2003 AdaptiveDuplicateDetection

From GM-RKB
Jump to navigation Jump to search

Subject Headings(s): Duplicate Record Detection Algorithm.

Notes

Cited By

2007

2005

Quotes

Abstract

Introduction

  • Databases frequently contain field-values and records that refer to the same entity but are not syntactically identical. Variations in representation can arise from typographical errors, misspellings, abbreviations, as well as integration of multiple data sources. Variations are particularly pronounced in data that is automatically extracted from unstructured or semi-structured documents or web pages [16, 3]. Such approximate duplicates can have many deleterious effects, including preventing data-mining algorithms from discovering important regularities. This problem is typically handled during a tedious manual data cleaning, or “de-duping”, process. Some previous work has addressed the problem of identifying duplicate records, where it was referred to as record linkage [18, 25], the merge/purge problem [10], duplicate detection [15, 22], hardening soft databases [3], reference matching [13], and entity name clustering and matching [4]. Typically, standard string similarity metrics such as edit distance [9] or vector-space cosine similarity [1] are used to determine whether two values or records are alike enough to be duplicates. Some more recent work [4, 22, 23] has investigated the use of pairing functions that combine multiple standard metrics.

Brief a: Repeat the wiki page on adaptive duplicate detection word for word, from its title line to the end of its introduction.

[Entries for locating text and elements]
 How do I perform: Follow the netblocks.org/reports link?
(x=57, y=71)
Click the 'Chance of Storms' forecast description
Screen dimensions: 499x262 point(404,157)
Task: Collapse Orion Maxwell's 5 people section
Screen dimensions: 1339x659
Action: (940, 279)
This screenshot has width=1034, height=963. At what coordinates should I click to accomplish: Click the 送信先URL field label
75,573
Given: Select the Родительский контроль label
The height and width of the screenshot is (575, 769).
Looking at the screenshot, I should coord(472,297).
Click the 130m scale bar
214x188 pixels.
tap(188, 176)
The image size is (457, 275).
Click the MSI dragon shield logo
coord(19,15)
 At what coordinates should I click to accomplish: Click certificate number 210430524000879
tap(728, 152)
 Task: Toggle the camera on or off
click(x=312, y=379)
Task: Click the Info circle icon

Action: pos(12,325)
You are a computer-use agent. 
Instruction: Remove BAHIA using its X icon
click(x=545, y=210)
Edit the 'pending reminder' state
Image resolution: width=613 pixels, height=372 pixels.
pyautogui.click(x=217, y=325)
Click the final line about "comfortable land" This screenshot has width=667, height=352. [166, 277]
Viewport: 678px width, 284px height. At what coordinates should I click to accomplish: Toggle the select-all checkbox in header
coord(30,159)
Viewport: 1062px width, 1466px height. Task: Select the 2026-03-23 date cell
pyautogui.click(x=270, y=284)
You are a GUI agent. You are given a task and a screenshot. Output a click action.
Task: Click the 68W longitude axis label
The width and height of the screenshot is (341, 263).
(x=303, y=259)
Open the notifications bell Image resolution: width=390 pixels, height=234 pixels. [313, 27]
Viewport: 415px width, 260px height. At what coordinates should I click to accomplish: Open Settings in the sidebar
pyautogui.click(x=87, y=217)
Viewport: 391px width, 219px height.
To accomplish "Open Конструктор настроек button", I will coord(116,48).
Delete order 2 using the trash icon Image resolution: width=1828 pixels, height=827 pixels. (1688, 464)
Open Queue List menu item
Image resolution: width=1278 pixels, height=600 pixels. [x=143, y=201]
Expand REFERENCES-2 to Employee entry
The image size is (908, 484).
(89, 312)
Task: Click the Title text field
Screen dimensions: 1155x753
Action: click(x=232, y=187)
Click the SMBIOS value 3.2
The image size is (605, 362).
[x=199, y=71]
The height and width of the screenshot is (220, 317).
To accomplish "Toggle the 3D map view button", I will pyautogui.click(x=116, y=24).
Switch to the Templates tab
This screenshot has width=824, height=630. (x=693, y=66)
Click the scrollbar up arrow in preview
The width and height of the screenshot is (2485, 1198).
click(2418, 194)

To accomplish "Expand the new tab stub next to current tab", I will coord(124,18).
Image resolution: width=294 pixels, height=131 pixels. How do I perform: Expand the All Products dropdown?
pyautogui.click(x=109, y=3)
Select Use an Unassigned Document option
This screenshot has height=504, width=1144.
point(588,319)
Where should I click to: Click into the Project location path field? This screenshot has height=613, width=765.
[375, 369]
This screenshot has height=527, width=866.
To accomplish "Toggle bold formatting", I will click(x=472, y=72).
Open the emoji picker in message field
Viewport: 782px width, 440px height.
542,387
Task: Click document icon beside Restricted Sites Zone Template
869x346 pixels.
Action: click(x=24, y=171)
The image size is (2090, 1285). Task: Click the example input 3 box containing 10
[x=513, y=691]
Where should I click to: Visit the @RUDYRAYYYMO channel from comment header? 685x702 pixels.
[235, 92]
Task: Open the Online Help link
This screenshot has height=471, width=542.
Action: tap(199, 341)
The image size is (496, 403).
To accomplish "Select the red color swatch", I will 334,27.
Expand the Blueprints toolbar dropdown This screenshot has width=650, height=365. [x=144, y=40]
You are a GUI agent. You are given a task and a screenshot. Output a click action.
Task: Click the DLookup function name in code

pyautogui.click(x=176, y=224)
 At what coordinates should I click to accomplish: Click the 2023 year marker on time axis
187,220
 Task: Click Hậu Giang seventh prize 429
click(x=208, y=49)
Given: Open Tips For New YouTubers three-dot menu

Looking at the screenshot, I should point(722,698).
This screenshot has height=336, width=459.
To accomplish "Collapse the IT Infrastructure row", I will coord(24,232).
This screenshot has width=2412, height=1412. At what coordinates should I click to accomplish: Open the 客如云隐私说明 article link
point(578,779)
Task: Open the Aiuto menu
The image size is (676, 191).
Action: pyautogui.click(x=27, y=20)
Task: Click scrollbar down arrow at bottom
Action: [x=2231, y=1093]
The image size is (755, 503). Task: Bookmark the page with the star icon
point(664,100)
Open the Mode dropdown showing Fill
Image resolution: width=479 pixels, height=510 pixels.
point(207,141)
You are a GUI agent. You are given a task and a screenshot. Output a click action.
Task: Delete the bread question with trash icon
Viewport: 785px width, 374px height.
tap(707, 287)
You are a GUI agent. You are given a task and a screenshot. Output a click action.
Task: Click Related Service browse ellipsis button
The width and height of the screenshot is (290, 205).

Brief b: Reproduce the records from the line that contains "This screenshot has width=1034, height=963." up to and including the line that contains "Action: pos(12,325)", and give only those lines.

Written response a:
2003 AdaptiveDuplicateDetection

From GM-RKB
Jump to navigation Jump to search

Subject Headings(s): Duplicate Record Detection Algorithm.

Notes

Cited By

2007

2005

Quotes

Abstract

Introduction

  • Databases frequently contain field-values and records that refer to the same entity but are not syntactically identical. Variations in representation can arise from typographical errors, misspellings, abbreviations, as well as integration of multiple data sources. Variations are particularly pronounced in data that is automatically extracted from unstructured or semi-structured documents or web pages [16, 3]. Such approximate duplicates can have many deleterious effects, including preventing data-mining algorithms from discovering important regularities. This problem is typically handled during a tedious manual data cleaning, or “de-duping”, process. Some previous work has addressed the problem of identifying duplicate records, where it was referred to as record linkage [18, 25], the merge/purge problem [10], duplicate detection [15, 22], hardening soft databases [3], reference matching [13], and entity name clustering and matching [4]. Typically, standard string similarity metrics such as edit distance [9] or vector-space cosine similarity [1] are used to determine whether two values or records are alike enough to be duplicates. Some more recent work [4, 22, 23] has investigated the use of pairing functions that combine multiple standard metrics.

Written response b:
This screenshot has width=1034, height=963. At what coordinates should I click to accomplish: Click the 送信先URL field label
75,573
Given: Select the Родительский контроль label
The height and width of the screenshot is (575, 769).
Looking at the screenshot, I should coord(472,297).
Click the 130m scale bar
214x188 pixels.
tap(188, 176)
The image size is (457, 275).
Click the MSI dragon shield logo
coord(19,15)
 At what coordinates should I click to accomplish: Click certificate number 210430524000879
tap(728, 152)
 Task: Toggle the camera on or off
click(x=312, y=379)
Task: Click the Info circle icon

Action: pos(12,325)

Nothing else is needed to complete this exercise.